» WHAT YOU SHOULD DO:
Take the data below and extract the lines from the one with "This screenshot has height=221, width=468." to the one with "Open the 客户群sop", inclusive, exactly as written.

» EXERCISE INPUT:
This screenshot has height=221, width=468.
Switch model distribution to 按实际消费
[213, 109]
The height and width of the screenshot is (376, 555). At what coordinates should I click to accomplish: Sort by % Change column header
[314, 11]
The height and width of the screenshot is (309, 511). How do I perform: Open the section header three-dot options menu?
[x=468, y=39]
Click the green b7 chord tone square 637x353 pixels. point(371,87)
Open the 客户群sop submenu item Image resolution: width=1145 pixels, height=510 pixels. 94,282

...

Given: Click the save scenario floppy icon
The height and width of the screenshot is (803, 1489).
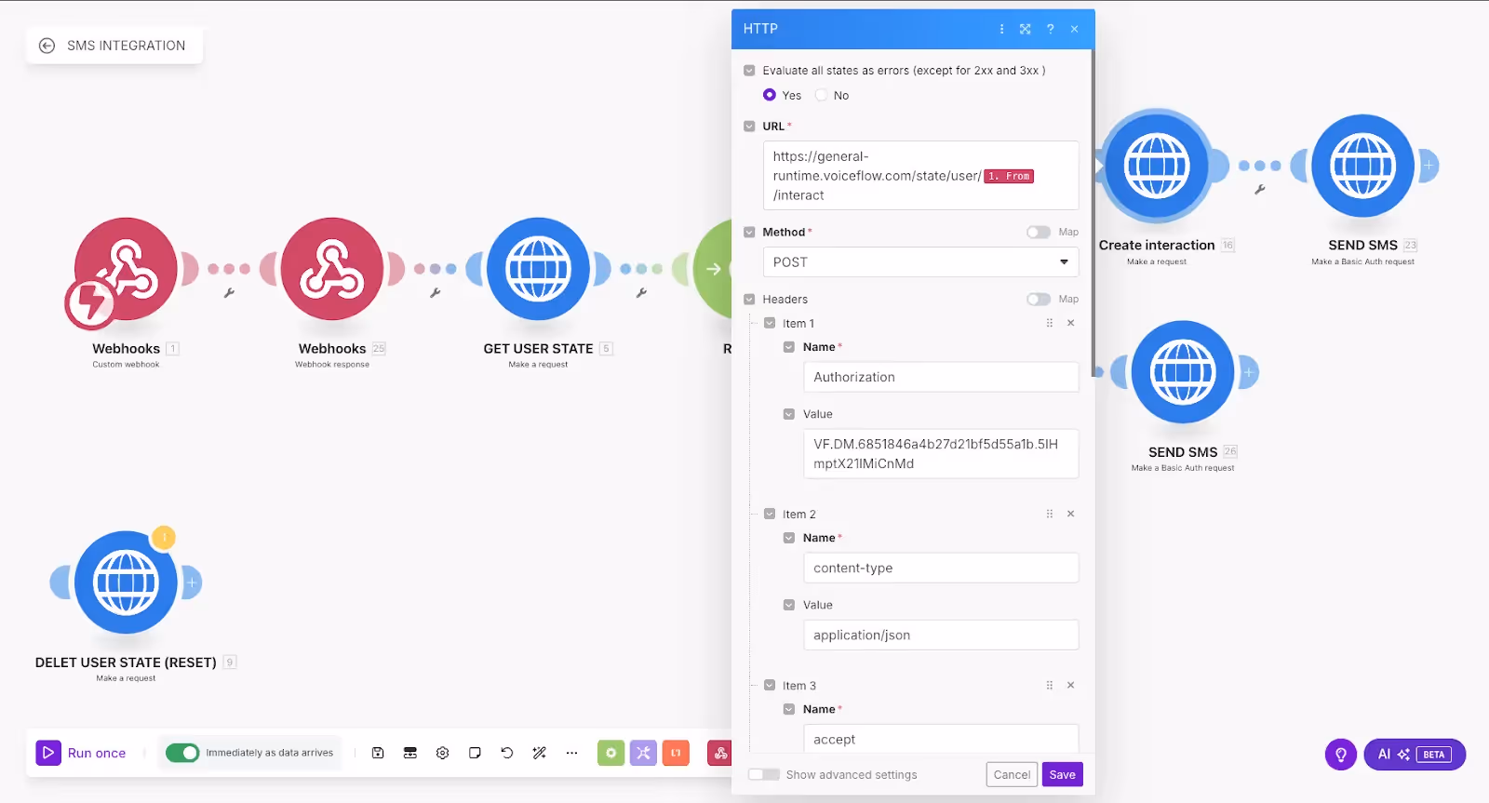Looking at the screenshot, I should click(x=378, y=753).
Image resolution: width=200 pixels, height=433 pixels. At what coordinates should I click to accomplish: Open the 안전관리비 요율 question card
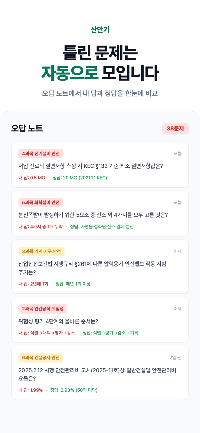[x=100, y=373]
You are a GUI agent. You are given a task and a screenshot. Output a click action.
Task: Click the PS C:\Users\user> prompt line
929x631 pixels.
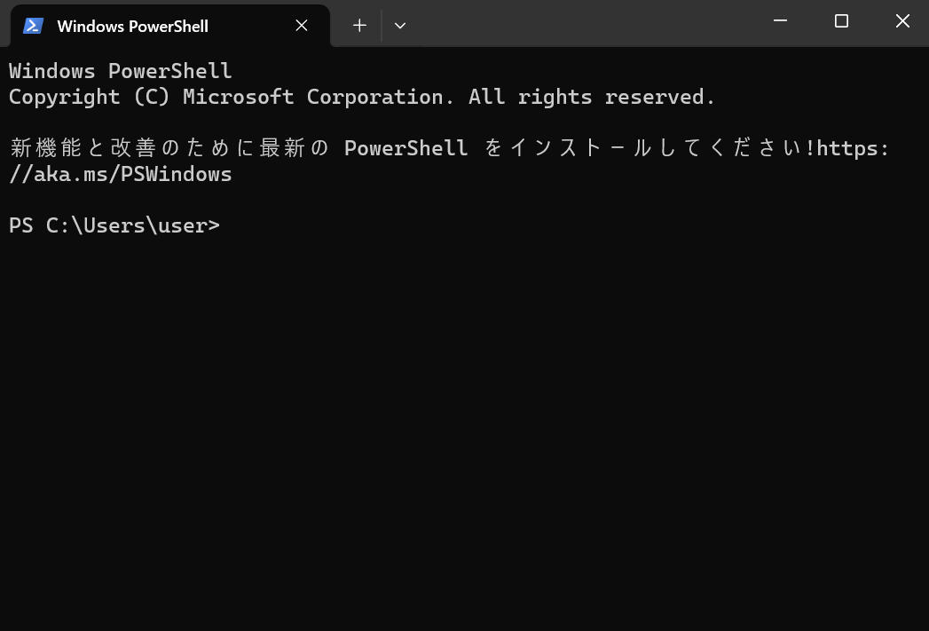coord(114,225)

...

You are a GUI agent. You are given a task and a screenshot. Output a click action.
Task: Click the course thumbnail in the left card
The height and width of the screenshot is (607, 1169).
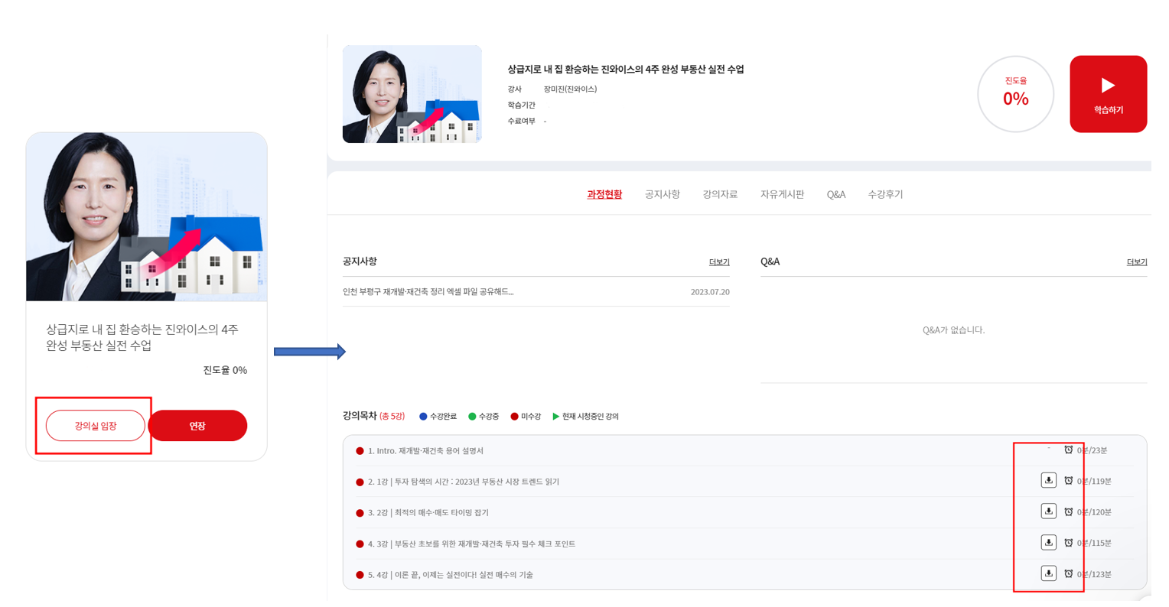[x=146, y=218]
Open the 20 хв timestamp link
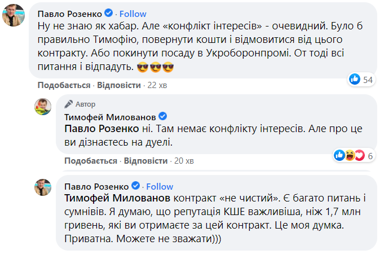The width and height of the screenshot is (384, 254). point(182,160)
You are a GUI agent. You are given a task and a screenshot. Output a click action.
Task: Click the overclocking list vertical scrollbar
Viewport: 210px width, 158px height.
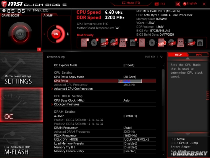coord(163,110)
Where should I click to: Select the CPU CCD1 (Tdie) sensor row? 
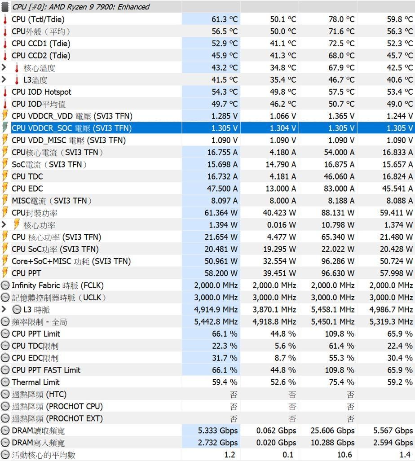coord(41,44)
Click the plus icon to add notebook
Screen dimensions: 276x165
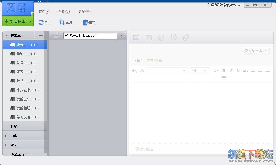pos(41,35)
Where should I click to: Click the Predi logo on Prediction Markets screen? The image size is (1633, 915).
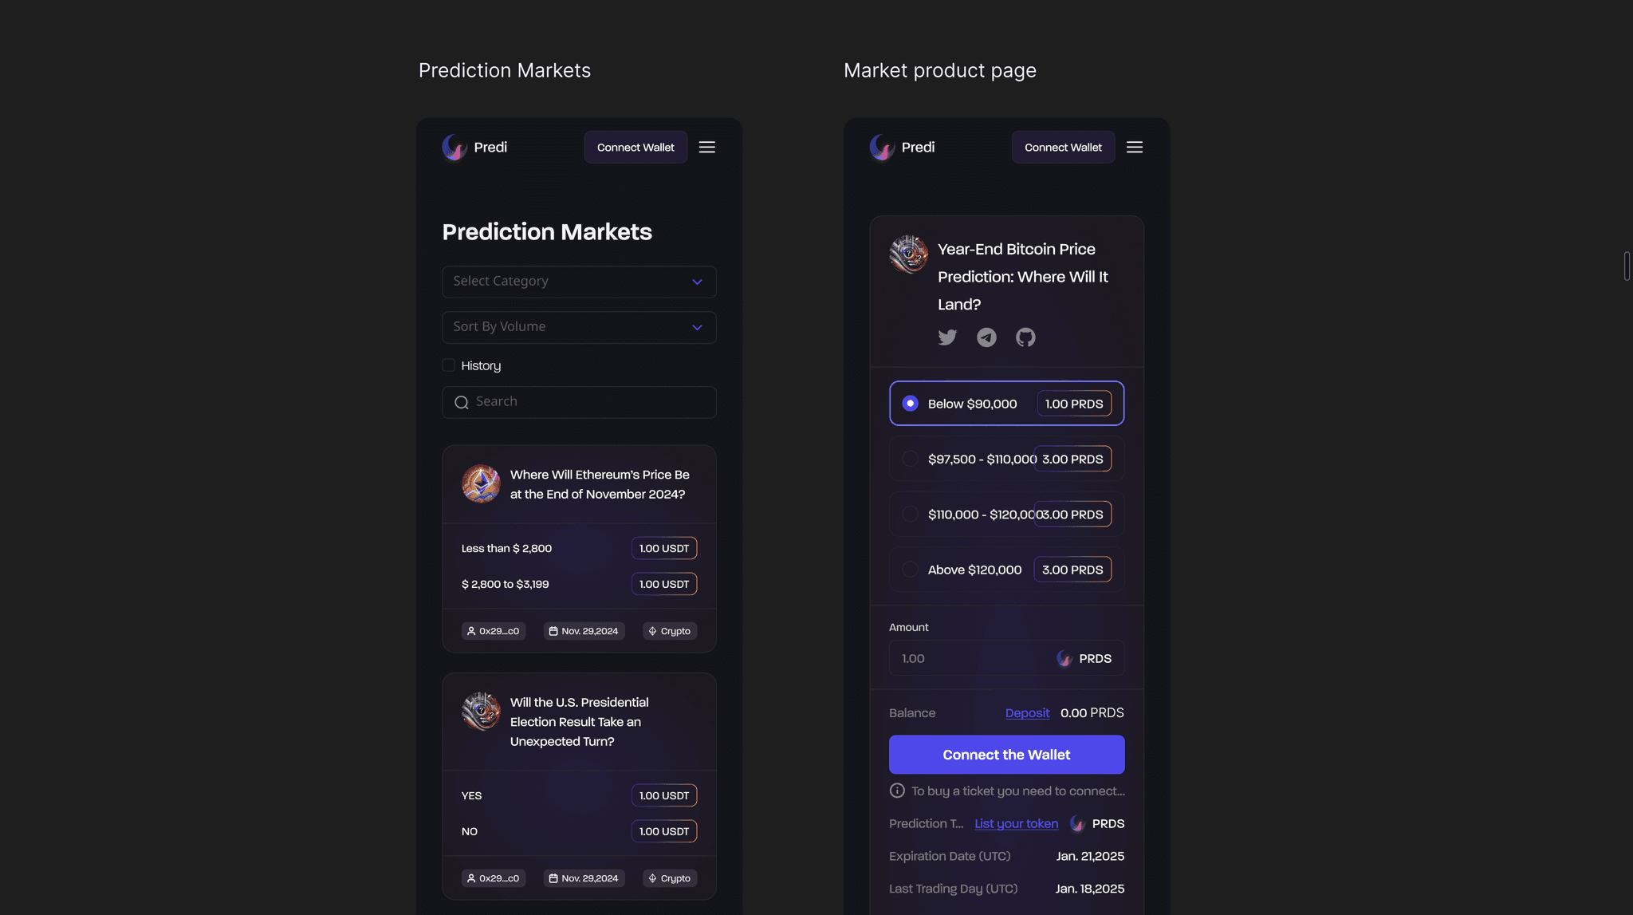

» RESULT:
This screenshot has height=221, width=468.
Switch model distribution to 按实际消费
[213, 109]
The height and width of the screenshot is (376, 555). At what coordinates should I click to accomplish: Sort by % Change column header
[314, 11]
The height and width of the screenshot is (309, 511). How do I perform: Open the section header three-dot options menu?
[x=468, y=39]
Click the green b7 chord tone square 637x353 pixels. point(371,87)
Open the 客户群sop submenu item Image resolution: width=1145 pixels, height=510 pixels. 94,282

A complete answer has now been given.